Element and text position data:
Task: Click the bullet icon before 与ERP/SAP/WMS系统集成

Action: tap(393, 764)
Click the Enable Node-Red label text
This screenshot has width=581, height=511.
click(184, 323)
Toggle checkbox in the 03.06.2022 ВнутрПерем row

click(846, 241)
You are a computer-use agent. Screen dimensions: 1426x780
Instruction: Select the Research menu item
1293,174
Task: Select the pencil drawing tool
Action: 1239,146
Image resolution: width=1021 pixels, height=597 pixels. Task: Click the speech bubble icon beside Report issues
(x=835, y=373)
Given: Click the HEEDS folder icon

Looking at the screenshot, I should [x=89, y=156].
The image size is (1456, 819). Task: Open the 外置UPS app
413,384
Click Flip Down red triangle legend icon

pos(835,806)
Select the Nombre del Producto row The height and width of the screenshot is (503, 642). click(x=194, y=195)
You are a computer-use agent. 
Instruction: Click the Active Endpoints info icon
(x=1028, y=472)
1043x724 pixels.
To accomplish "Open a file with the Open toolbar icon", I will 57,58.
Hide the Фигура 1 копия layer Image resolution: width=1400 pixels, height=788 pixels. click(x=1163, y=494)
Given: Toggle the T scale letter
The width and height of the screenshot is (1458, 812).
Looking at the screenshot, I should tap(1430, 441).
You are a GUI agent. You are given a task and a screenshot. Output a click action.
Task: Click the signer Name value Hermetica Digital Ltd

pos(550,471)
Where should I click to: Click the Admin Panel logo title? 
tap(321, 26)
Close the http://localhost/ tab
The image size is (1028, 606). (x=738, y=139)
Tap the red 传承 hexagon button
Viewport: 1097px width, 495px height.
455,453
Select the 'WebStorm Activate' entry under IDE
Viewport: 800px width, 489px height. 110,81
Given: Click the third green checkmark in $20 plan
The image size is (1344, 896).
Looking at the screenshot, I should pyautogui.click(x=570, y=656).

- [WHAT IS ASKED]: Reproduce the records verbatim, beginning with the line that contains "Select the Nombre" and continuing through the line that contains "pos(550,471)".

- [TASK RESULT]:
Select the Nombre del Producto row The height and width of the screenshot is (503, 642). click(x=194, y=195)
You are a computer-use agent. 
Instruction: Click the Active Endpoints info icon
(x=1028, y=472)
1043x724 pixels.
To accomplish "Open a file with the Open toolbar icon", I will 57,58.
Hide the Фигура 1 копия layer Image resolution: width=1400 pixels, height=788 pixels. click(x=1163, y=494)
Given: Toggle the T scale letter
The width and height of the screenshot is (1458, 812).
Looking at the screenshot, I should tap(1430, 441).
You are a GUI agent. You are given a task and a screenshot. Output a click action.
Task: Click the signer Name value Hermetica Digital Ltd

pos(550,471)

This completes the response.